Material to process ::
····················

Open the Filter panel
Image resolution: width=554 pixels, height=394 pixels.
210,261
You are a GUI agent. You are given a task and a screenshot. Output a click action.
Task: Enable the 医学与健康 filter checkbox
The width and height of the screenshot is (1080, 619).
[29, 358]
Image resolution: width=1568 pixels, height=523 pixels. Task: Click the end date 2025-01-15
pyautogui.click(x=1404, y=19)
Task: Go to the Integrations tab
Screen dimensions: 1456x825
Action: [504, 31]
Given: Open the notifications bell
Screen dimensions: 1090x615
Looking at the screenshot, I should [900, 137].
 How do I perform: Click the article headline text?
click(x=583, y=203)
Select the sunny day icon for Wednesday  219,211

····················

What you have to do ::
Return each line above where the word "Open" shows up.

Exercise response ::
Open the Filter panel
Given: Open the notifications bell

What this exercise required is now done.